Aromatic compounds (e.g., coumaran and catechol from R. mucronata litter, and the unknown phenol from C. tagal litter) are indicative of phenolic plant compounds (lignins or polyphenols), carbohydrates (see above), or proteins (Nguyen et al., 2003; Buurman et al., 2009a, b; Vancampenhout et al., 2010): female crabs digested the precursors of coumaran and the unknown phenol, whereas male crabs digested the former and the catechol-precursor in R. mucronata litter. Pristene, potentially a derivate of chlorophyll (Nguyen et al., 2003), distinguished B. gymnorhiza litter from the others and was digested by male but not female crabs. It remains an open question why litter types would differ in the content of such a common compound as a chlorophyll-derivate. Lignins are represented by guaiacol and its derivates (Buurman & Roscoe 2011), derived from coniferyl alcohol of conifers, and by syringol, derived from sinapyl alcohol of angiosperms (Vancampenhout et al., 2009). However, none of these compounds contributed significantly to distinguishing the litter sources tested herein.

Long-chain fatty acids are common indicators of plant cutin and cutan (Tegelaar et al., 1989). Methylketones are pyrolysis products of lipids (Buurman et al., 2007); different chain-length distributions in chromatograms may indicate different plant sources (2009a, b), but we did not identify any compound from this group to be of relevance for litter distinction. The long-chain unsaturated alcohol falcarinol (mostly found in C. tagal) and the (long-chain unsaturated) triterpene squalene distinguished R. mucronata litter (rich in the latter, poor in the former) from the other two litter types. Squalene, a common component of lipids in many organisms, was highly digestible to both sexes, whereas falcarinol was digested only weakly. Falcarinol is known to exert antimicrobial effects (Li et al., 2016). How this might relate to microbial decay or digestive breakdown of the respective litter sources remains to be clarified.
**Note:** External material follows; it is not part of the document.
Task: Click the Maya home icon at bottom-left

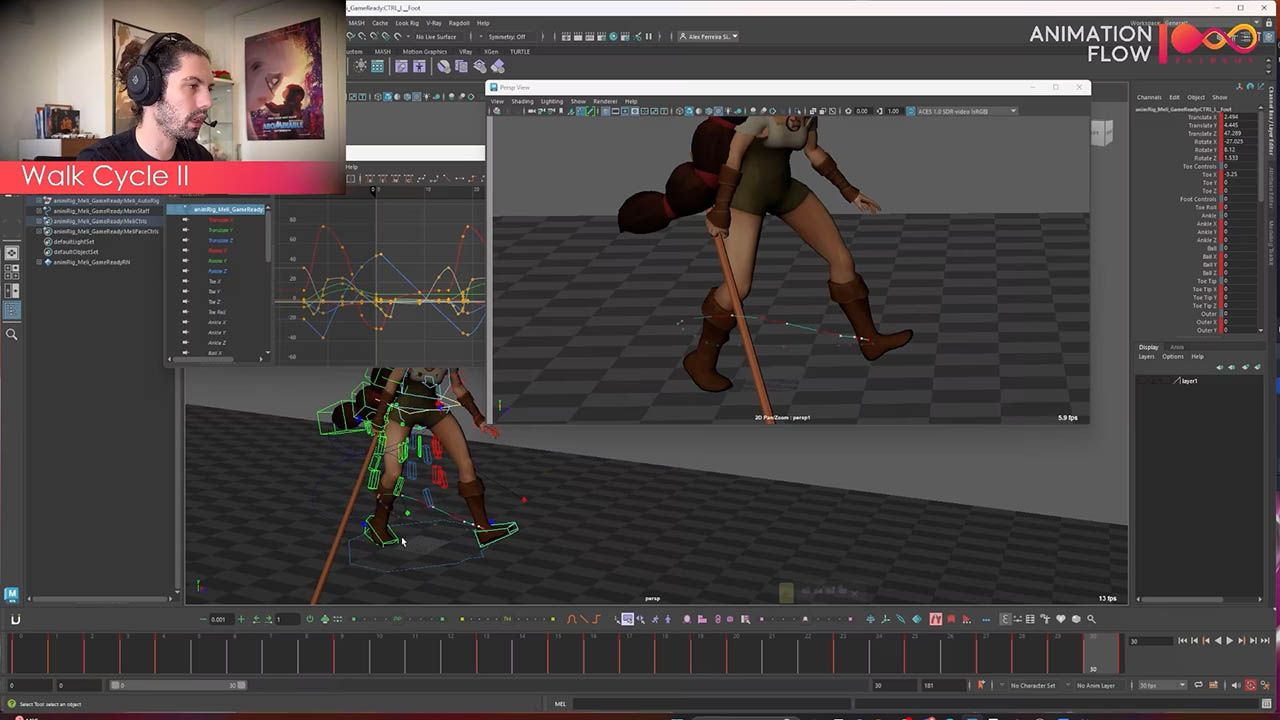Action: click(11, 594)
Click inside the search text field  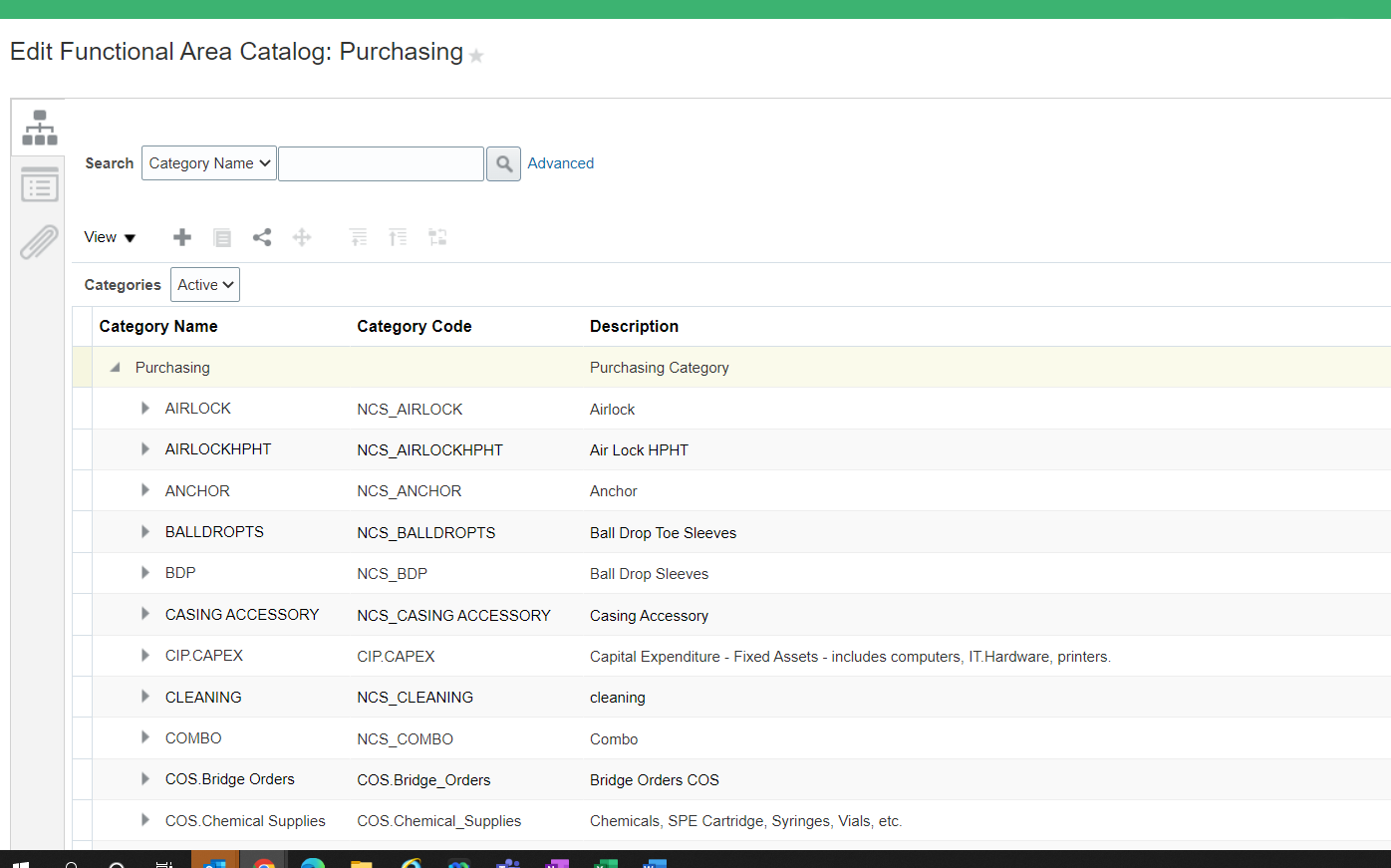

Based on the above, the present results from the analysis of a simple decomposition study through chromatography-based mass spectrometry have the potential to yield detailed insights into the basis that underlies our understanding of organic matter dynamics in mangrove sediments. Not only can we distinguish different origins of organic matter (Koch et al., 2003, 2005, 2011; Stewart, 2011; Stewart et al., 2011), but we can also depict subtle differences in digestive (and probably other) processes related to the decomposition of organic matter. The organic matter in mangrove sediments is considered stable over long time spans, owing to anoxic and saline conditions that hamper microbial decay and mineralization of organic matter and its respiratory turnover into CO2 or N2O. Irrespective of the stabilizing conditions found in deeper layers of terrestrial soils, however, the stability of organic matter over time strongly depends on both the physical heterogeneity of the micro-environment and the chemical structure and composition of the organic matter (Schmidt et al., 2011). Thus, both the origin of the organic matter stored in mangrove sediments and the identity of its detritivorous and microbial consumers will determine its stability and fate. As this relationship might prove relevant for understanding carbon-sequestration and -storage in mangroves and other coastal marine ecosystems (“blue carbon”), studies aiming at identifying the origin of sediment organic matter are ongoing in our laboratory.